Page excerpt —
+-------+

Week 2 | Lesson 1.2
After this lesson, you will be able to:
- Design an experiment
- Demonstrate good and bad examples of study design
- Explain the objectives for Project 2
Before this lesson, instructors will need to:
- Read in / Review any dataset(s) & starter/solution code
- Generate a brief slide deck
|5 min||Introduction||Why care about experimental design?|
|10 min||Demo / Guided Practice||Designing a good experiment|
|10 min||Demo / Guided Practice||Picking the type of question to be answered|
|10 min||Demo / Guided Practice||What a good question looks like|
|10 min||Demo / Guided Practice||Reproducibility|
|10 min||Demo / Guided Practice||Randomization|
|10 min||Demo / Guided Practice||Data analysis steps|
|15 min||Independent Practice|
|10 min||Conclusion||Project 2|
Introduction: Why care about experimental design? (5 mins)
Why care about experimental design? A scientific article, Genomic signatures to guide the use of chemotherapeutics, was published in Nature and caused quite a stir. Using genomics, the amount of chemo could potentially be personalized for several kinds of cancer treatment. Nothing short of amazing!

+-------+

Stored data entries —
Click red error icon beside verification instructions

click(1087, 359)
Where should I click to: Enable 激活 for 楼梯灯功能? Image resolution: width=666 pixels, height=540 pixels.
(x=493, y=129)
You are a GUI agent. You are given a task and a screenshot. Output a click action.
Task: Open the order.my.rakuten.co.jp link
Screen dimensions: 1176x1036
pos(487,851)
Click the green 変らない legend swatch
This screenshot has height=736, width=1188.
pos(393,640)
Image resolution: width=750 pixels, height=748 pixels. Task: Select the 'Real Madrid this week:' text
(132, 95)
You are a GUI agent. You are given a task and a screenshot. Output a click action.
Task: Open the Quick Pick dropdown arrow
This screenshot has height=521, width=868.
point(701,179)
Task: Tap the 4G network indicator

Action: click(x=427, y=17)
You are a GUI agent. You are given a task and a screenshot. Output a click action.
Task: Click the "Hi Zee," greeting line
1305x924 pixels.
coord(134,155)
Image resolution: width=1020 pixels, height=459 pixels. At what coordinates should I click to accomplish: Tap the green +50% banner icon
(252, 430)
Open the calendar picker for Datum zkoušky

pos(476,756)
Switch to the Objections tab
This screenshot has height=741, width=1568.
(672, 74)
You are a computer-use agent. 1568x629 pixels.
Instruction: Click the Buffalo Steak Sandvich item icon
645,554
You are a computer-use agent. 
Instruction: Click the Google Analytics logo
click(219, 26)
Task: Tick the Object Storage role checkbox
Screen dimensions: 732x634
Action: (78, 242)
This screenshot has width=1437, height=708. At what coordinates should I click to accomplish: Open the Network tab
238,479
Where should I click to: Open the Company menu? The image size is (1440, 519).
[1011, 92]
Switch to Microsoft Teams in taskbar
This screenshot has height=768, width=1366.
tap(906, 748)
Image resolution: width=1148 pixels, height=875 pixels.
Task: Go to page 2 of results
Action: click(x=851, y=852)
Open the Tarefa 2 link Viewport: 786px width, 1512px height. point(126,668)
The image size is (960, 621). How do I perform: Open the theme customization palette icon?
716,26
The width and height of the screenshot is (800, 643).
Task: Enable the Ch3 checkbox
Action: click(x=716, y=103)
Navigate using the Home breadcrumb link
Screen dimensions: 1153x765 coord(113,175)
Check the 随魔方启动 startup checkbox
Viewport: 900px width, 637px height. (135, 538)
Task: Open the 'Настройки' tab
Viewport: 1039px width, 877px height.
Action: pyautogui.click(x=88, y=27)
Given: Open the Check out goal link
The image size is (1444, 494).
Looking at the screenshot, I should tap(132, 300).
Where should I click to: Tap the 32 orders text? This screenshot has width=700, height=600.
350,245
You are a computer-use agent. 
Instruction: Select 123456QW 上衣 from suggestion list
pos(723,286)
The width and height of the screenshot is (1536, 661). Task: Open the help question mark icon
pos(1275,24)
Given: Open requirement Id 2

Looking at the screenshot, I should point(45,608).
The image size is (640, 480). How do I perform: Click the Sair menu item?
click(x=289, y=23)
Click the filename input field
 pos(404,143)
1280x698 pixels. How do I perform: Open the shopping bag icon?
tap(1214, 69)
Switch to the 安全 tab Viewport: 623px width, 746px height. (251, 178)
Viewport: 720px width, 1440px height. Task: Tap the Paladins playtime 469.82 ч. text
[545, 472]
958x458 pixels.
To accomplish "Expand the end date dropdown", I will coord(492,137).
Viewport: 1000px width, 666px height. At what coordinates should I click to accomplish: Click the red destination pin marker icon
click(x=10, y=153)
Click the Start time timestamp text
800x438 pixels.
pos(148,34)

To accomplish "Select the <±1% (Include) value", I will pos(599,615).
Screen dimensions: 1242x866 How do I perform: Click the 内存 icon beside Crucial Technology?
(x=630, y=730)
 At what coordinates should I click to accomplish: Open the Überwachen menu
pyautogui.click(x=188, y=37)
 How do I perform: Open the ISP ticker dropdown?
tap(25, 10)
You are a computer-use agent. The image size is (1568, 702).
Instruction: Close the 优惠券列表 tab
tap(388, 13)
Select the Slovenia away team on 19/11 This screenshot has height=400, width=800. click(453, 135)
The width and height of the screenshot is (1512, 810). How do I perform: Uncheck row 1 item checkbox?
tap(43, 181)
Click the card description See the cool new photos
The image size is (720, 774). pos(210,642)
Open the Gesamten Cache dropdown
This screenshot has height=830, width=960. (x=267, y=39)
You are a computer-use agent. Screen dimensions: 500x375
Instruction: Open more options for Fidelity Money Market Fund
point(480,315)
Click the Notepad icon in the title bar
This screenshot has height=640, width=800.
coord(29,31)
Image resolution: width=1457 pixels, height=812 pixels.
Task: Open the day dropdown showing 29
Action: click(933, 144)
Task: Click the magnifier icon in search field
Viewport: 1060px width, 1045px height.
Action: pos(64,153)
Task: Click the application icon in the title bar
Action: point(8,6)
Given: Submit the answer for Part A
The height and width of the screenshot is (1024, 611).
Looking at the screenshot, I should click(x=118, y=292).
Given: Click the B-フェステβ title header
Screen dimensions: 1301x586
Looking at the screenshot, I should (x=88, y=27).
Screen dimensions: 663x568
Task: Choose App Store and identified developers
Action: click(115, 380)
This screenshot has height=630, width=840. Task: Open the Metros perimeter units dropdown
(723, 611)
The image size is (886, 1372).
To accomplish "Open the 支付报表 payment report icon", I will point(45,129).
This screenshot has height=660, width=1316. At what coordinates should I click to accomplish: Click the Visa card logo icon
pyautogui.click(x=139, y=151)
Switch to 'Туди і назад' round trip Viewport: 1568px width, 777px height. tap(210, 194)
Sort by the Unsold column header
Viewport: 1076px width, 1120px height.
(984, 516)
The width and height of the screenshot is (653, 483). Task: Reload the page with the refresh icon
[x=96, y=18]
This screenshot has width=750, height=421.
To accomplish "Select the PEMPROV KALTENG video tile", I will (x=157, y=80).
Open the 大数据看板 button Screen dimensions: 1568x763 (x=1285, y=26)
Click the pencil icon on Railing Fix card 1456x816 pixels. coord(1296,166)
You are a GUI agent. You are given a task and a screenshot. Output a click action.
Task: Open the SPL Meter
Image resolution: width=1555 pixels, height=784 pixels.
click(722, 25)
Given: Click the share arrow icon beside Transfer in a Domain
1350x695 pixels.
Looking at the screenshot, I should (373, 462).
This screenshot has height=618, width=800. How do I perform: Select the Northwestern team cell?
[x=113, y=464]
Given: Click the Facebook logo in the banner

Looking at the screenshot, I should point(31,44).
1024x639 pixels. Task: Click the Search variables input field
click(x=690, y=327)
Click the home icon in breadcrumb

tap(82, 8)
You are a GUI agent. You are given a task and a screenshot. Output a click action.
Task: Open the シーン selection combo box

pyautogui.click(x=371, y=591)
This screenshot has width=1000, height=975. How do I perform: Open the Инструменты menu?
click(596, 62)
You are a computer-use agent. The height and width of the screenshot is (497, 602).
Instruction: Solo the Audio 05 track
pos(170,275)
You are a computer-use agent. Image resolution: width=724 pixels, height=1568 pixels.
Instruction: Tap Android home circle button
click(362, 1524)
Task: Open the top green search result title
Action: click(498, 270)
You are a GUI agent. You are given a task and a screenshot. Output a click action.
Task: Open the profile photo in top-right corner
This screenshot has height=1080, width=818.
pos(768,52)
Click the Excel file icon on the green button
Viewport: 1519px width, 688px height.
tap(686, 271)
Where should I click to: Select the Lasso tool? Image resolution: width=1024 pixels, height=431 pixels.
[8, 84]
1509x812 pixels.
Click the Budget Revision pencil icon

+-------+

Task item —
Continue the lesson plan on experimental design from where it stops.

Written answer —
But wait, upon further review, the study was found to have a flawed study design and an incorrect statistical analysis. This not only lead to a retraction of the paper, but resulted in a law suit from people who were already participating in clinical trials.
Bad experimental design can lead to serious consequences.
Demo / Guided Practice: Designing a good experiment (10 mins)
A good experiment:
- is reproducible (the entire experiment can be duplicated by the same researcher or by someone else) - measures variability
Demo / Guided Practice: Picking the type of question to be answered (10 mins)
The starting point for any experiment, should ask, what type of question are you trying to answer?
- What is the mean, median, and mode of this dataset?
- What day of the week is public transportation in DC used most heavily?
- Based on a small sample, can I infer something about a larger population?
- How do I predict what word a user may type next?
The four questions above represent descriptive, exploratory, inferential, and predictive questions respectively. Depending on what type of question you want to answer will help guide your experimental design. For the most part, descriptive and exploratory questions are asked earlier in the experimental design flow and help to inform inferential and predictive questions.
Check: What type of question do you think Netflix is asking, when it recommends a movie to you, based on movies you've watched previously?
Demo / Guided Practice: What a good question looks like (10 mins)
Now that we've decided on the type of question we're going to ask, what would make it a good question? The goals of a high quality, reproducible question are similar to the SMART Goals Framework.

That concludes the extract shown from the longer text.